Every state in the union has what are known as compulsory school attendance laws. Oregon currently requires that virtually every child attend school from age seven to age 18. A bill before the State Senate, SB 321, would decrease the compulsory school age from seven down to five.

Before deciding whether this is a good idea, it may be time to reconsider why we compel parents to send their children to school at all. We might ask ourselves some hard questions, including:

  • How does compulsion further our interest in encouraging a passion for learning in our children?
  • In a free society, shouldn’t we be looking for ways to reduce compulsion, rather than to increase it?
  • If compelling seven-to-18-year-olds to attend school isn’t working very well, why compel five- and six-year-olds to attend also?”

Some of the written testimony from professional educators in favor of SB 321 assumes that the bill would reduce the “compulsory education” age. But we can’t really compel students to learn, so is the next best thing compelling them to sit in classroom seats?

Schooling may facilitate good education, but they are not always the same thing.
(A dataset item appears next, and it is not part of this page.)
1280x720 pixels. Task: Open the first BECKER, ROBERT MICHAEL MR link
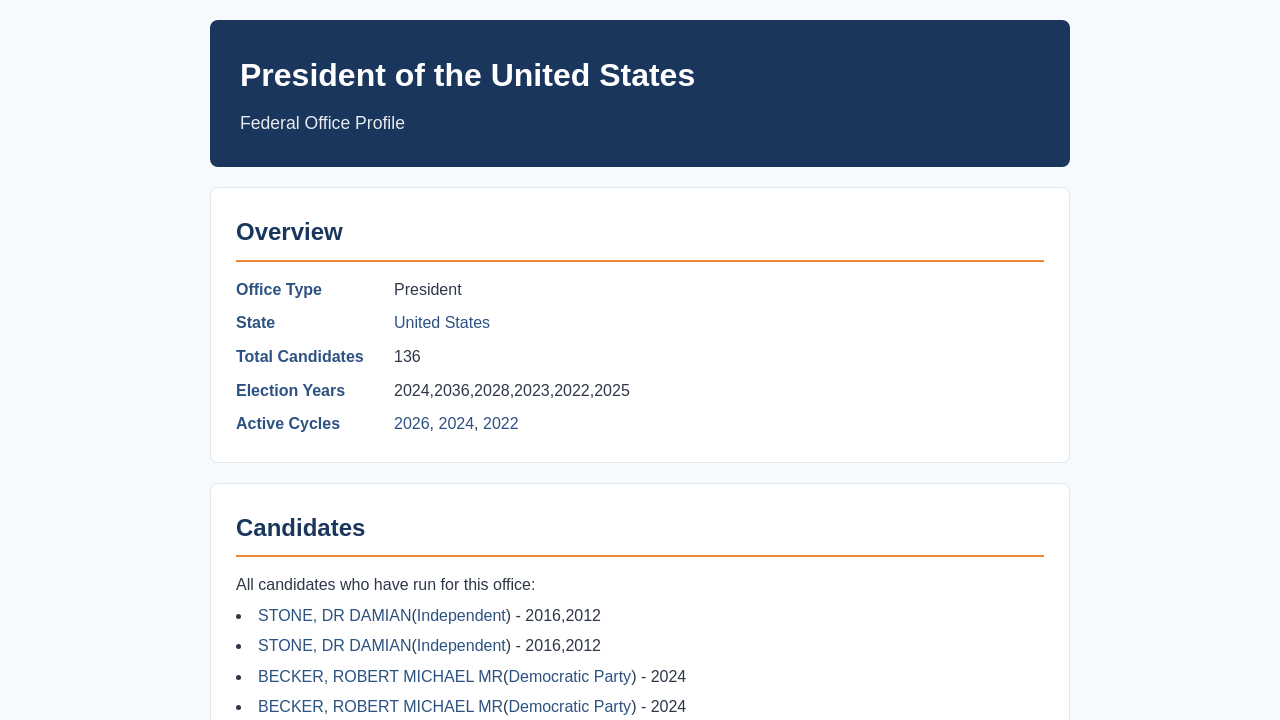(x=380, y=677)
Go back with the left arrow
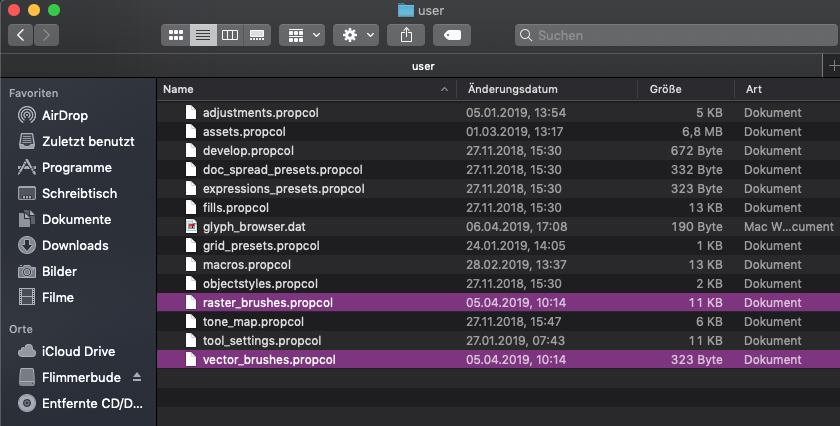Viewport: 840px width, 426px height. tap(20, 35)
As Harvard Professor Lant Pritchett says, “Good governments do schooling, but nearly all bad governments do it, too.” He is talking here about different national governments since his field is global development, but the thought applies to our state and local governments as well.
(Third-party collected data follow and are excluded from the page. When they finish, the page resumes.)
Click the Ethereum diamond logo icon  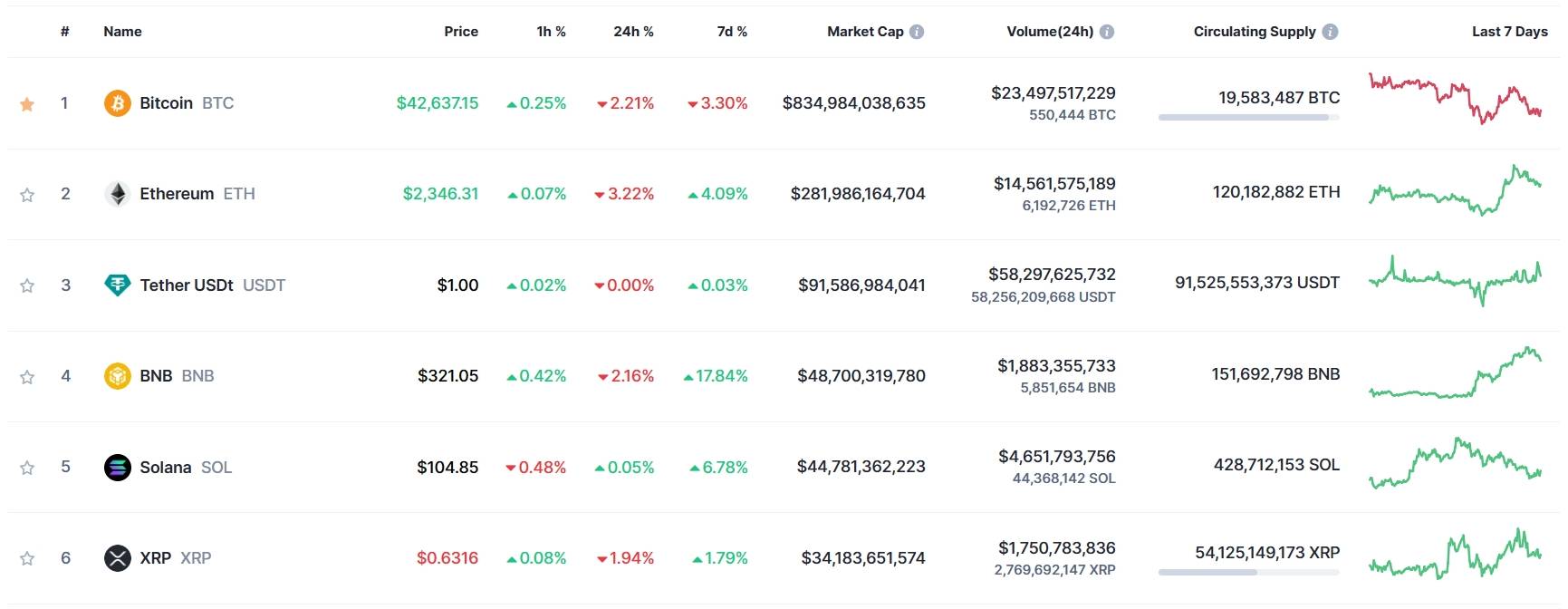pos(117,194)
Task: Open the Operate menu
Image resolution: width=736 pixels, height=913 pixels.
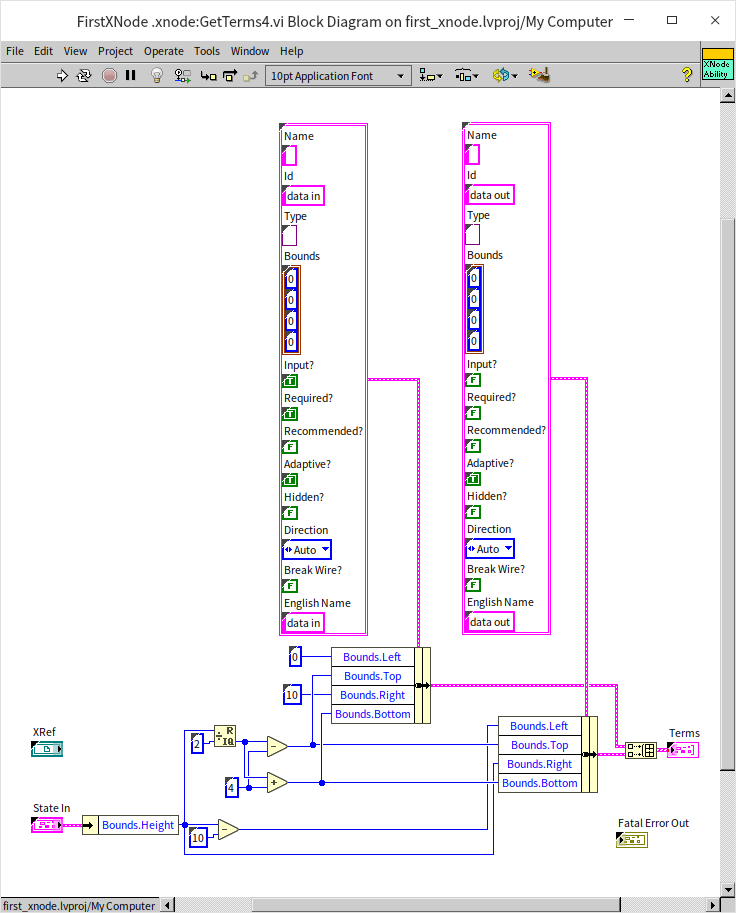Action: [163, 51]
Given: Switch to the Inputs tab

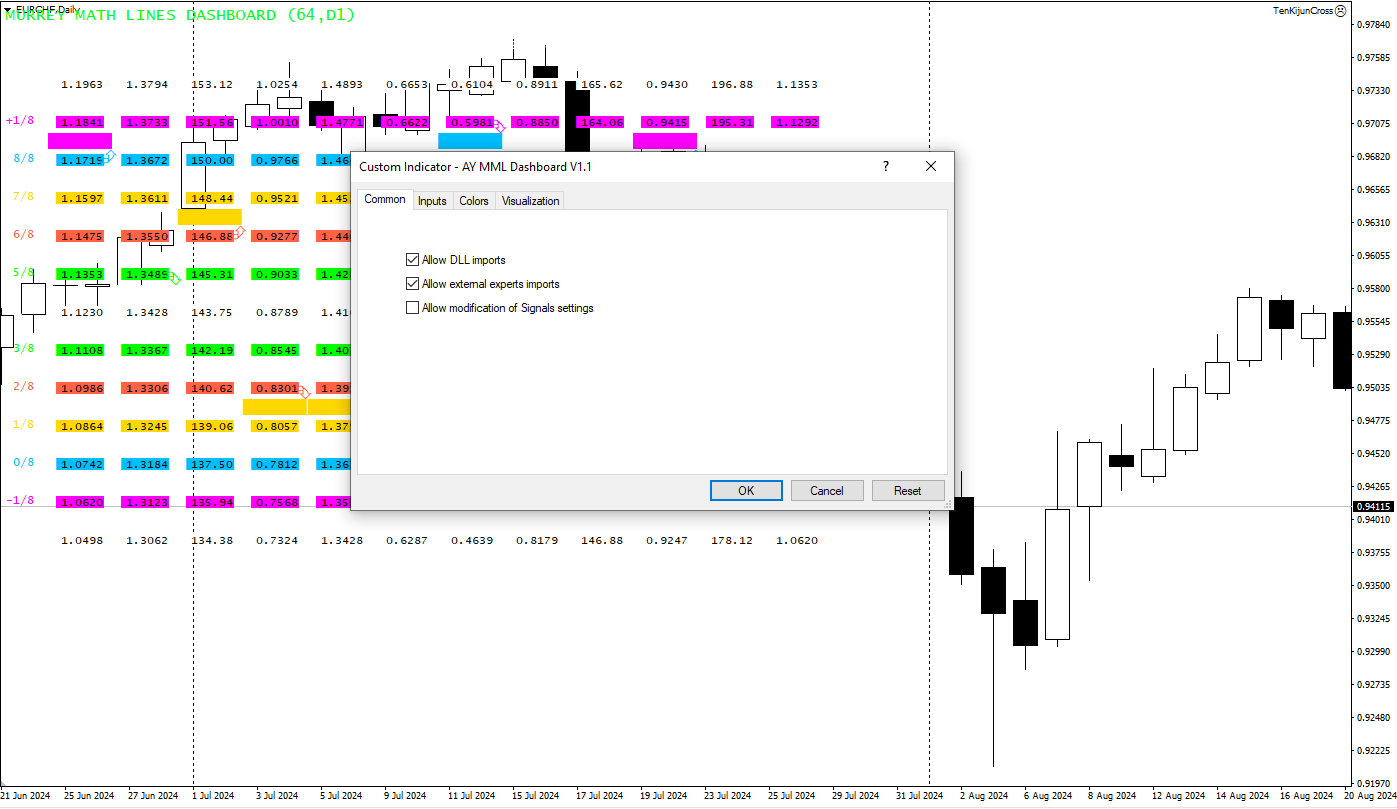Looking at the screenshot, I should (x=432, y=201).
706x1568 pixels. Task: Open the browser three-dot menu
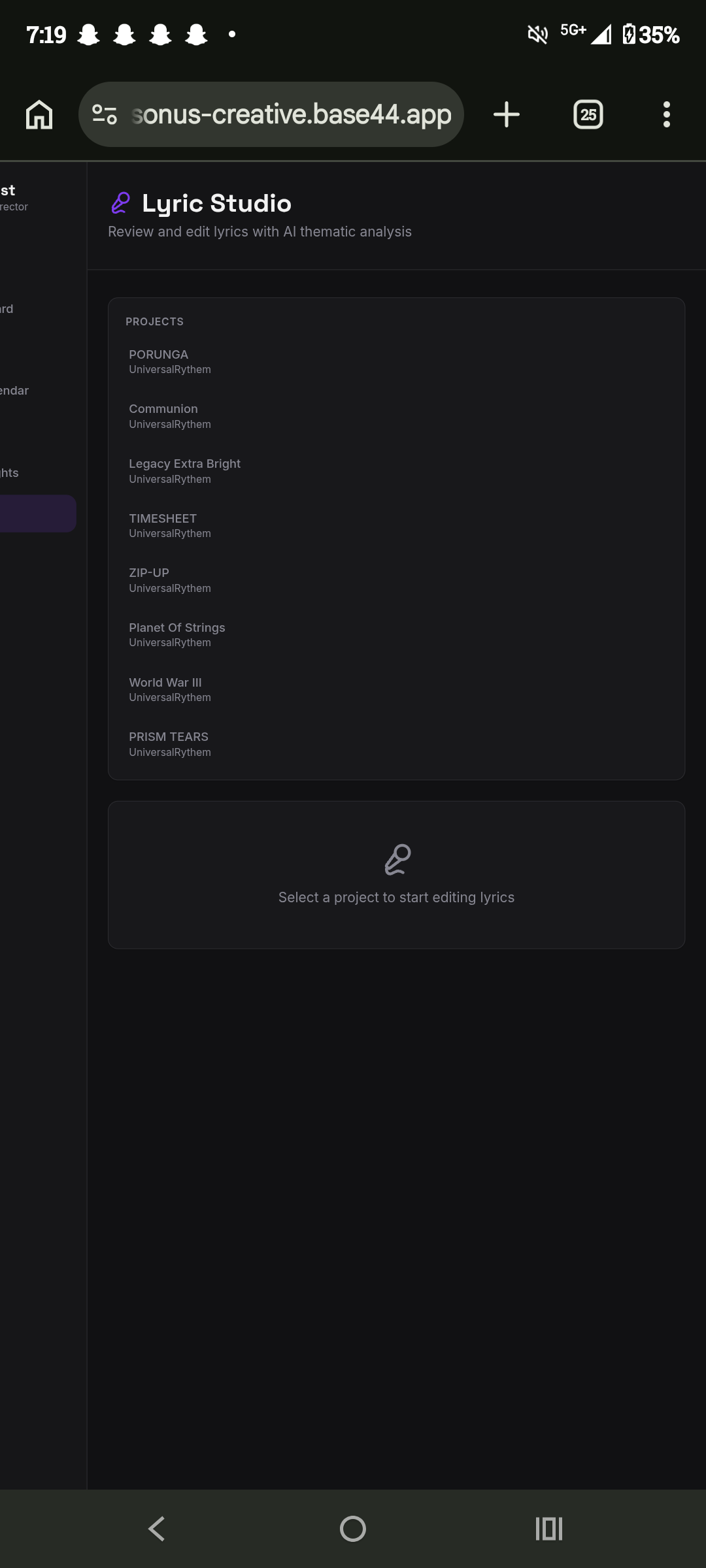667,115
Pritchett goes on to say, “We know that if you impose a top-down educational system, often it breaks down—you get a bureaucracy that doesn’t work, and the outcomes get worse than if you allow local control.” If this is true in Oregon, then former Governor John Kitzhaber’s flawed Oregon Education Investment Board approach may be doing more harm than good.
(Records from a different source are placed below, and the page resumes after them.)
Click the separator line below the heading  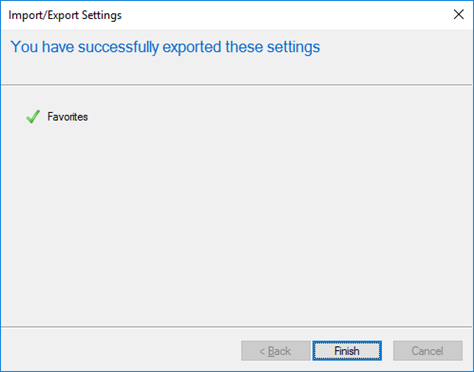point(237,85)
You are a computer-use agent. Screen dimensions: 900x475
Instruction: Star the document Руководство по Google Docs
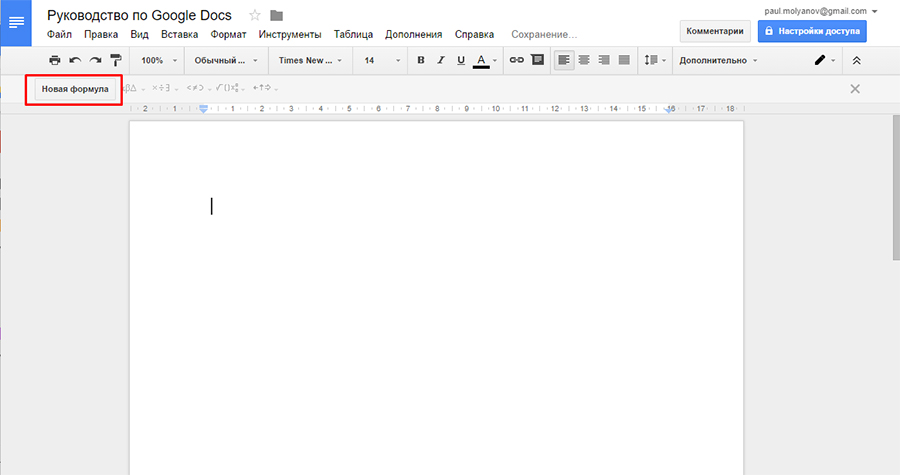[255, 15]
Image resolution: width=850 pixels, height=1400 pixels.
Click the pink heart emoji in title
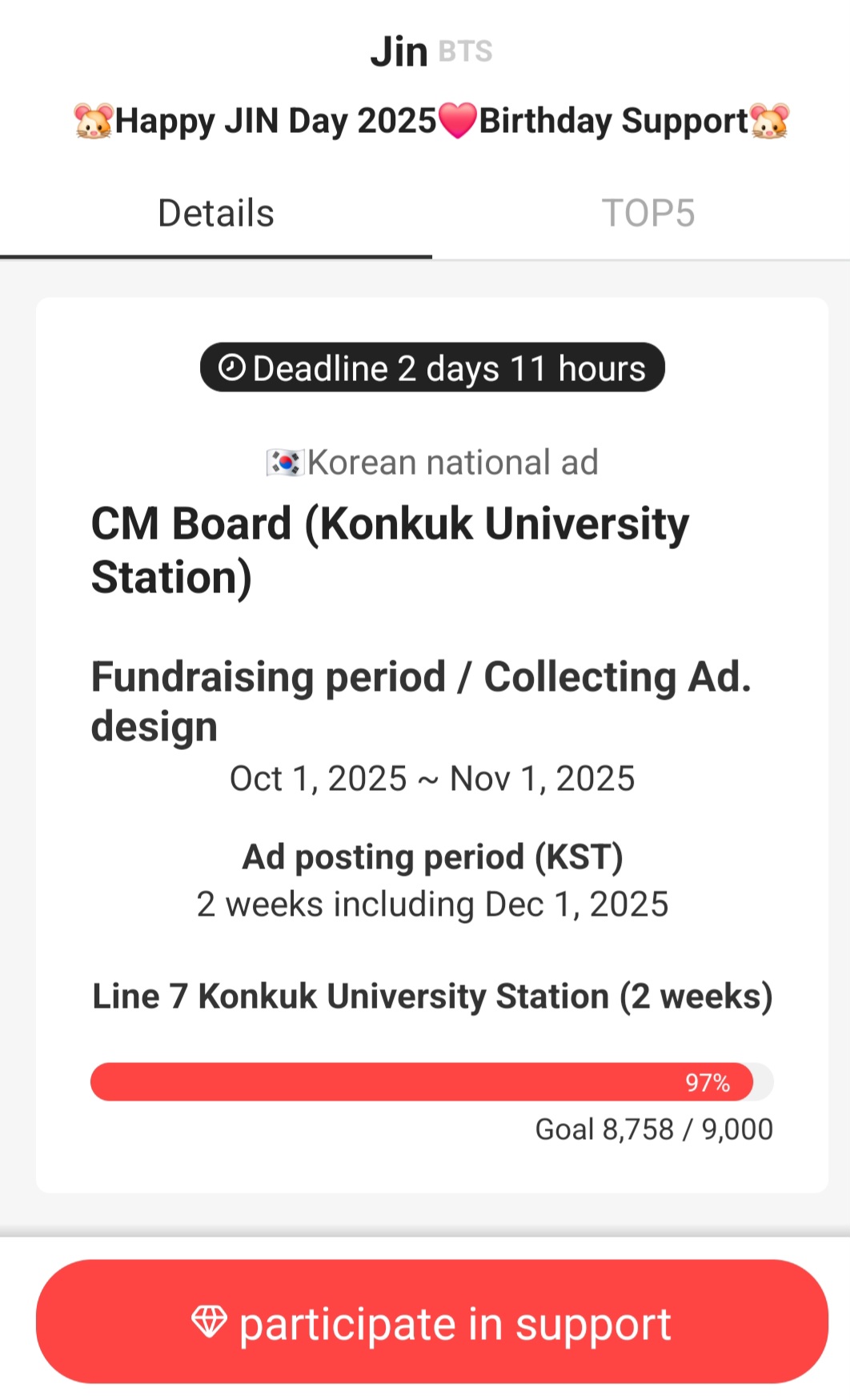click(x=458, y=121)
More and more Oregon parents and teachers are standing up to oppose top-down approaches such as new high-stakes tests designed to measure how well public schools are teaching the controversial Common Core Standards.

The so-called Smarter-Balanced tests are on track to be given to students in grades three through eight and high school juniors to measure how well they’ve mastered reading, math, writing, listening, research, and thinking. Official estimates are that over 60 percent of students may fail the tests this spring.

Dr. Yong Zhao, Director of Global and Online Education at University of Oregon, is a critic of both high-stakes testing and the Common Core Standards themselves. He gave an entertaining 51-minute presentation to the Senate Education Committee on February 10.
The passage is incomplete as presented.